Can you give the rows from the line with "669x411 pixels. At" up to and including the line with "Action: [1012, 905]" again, changing "coordinates" to "location" and leaving everything else the same? Leave the pictures out of your answer.

RECORDS SHOWN:
++++
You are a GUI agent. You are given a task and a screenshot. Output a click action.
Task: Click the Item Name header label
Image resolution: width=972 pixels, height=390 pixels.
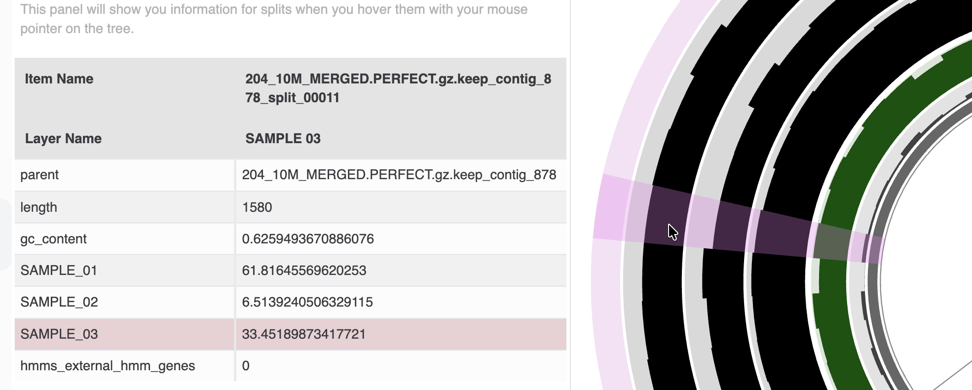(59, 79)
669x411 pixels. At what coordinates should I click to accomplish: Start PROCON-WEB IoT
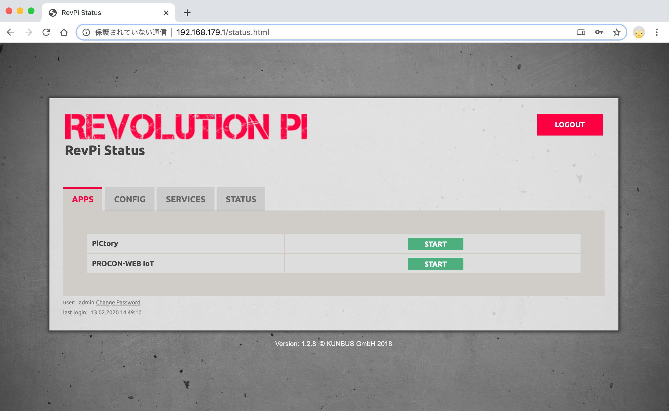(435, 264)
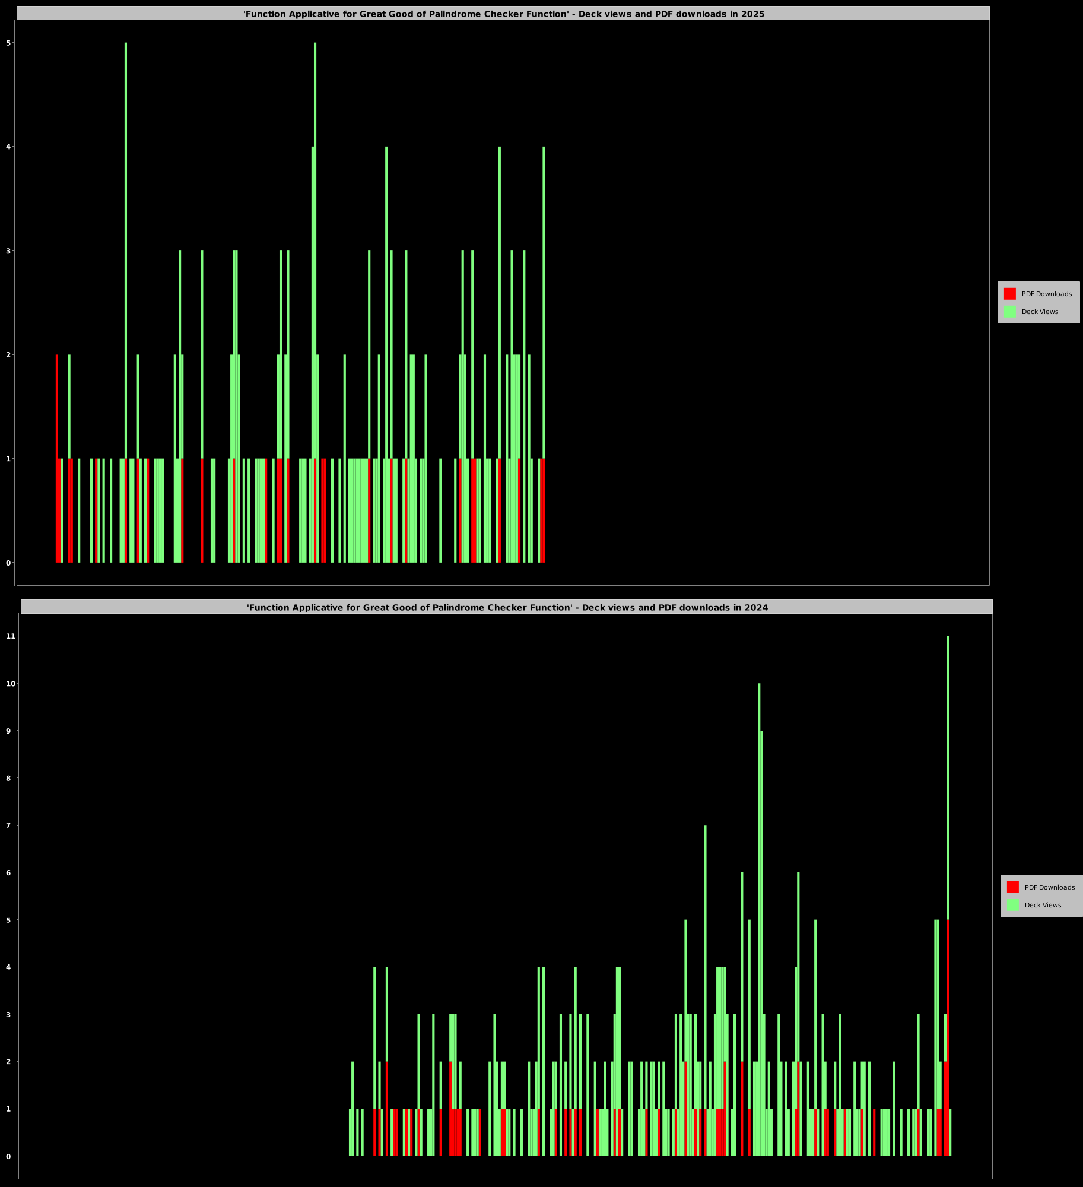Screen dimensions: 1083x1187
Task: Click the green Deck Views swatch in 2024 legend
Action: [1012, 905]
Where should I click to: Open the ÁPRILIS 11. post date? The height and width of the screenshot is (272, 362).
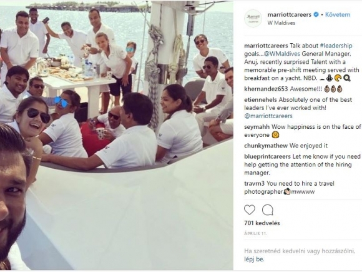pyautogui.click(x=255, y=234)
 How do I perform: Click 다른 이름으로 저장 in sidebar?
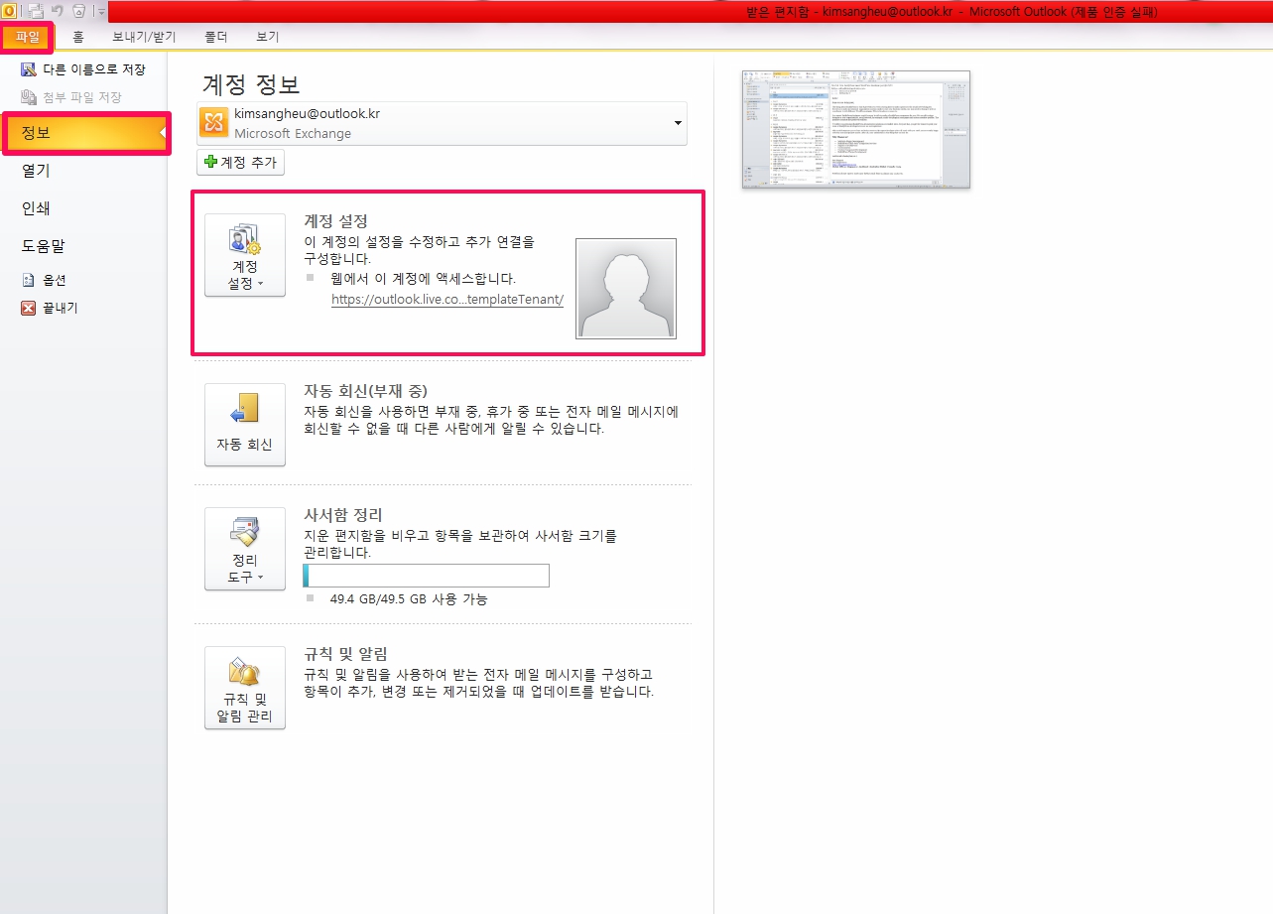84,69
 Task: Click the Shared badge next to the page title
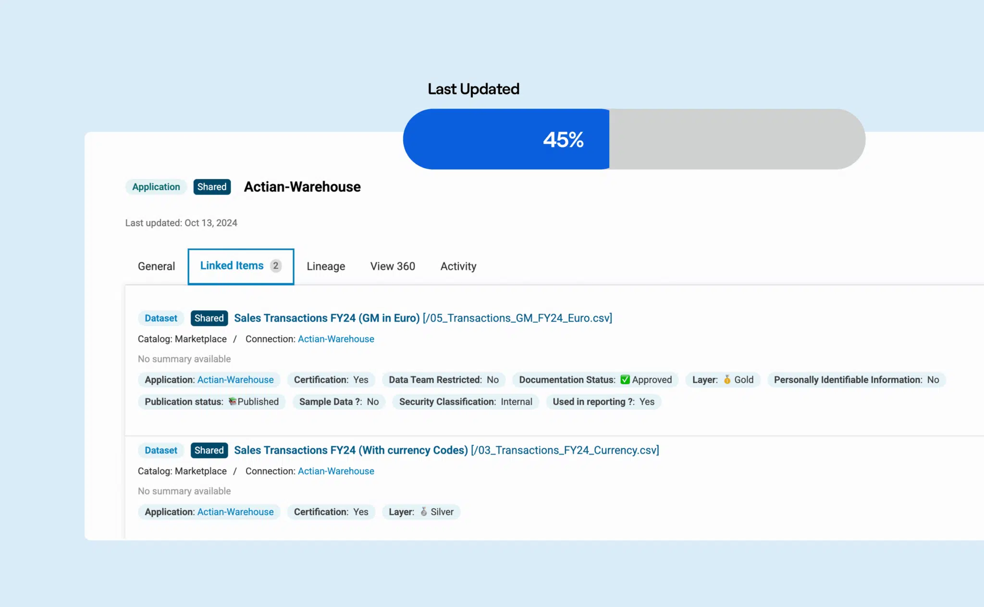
++++
RESULT OF THIS EXERCISE:
669x411 pixels. At what location should I click to accomplish: Start PROCON-WEB IoT
(435, 264)
Screen dimensions: 1083x1187
Task: Click the green Deck Views swatch in 2024 legend
Action: [1012, 905]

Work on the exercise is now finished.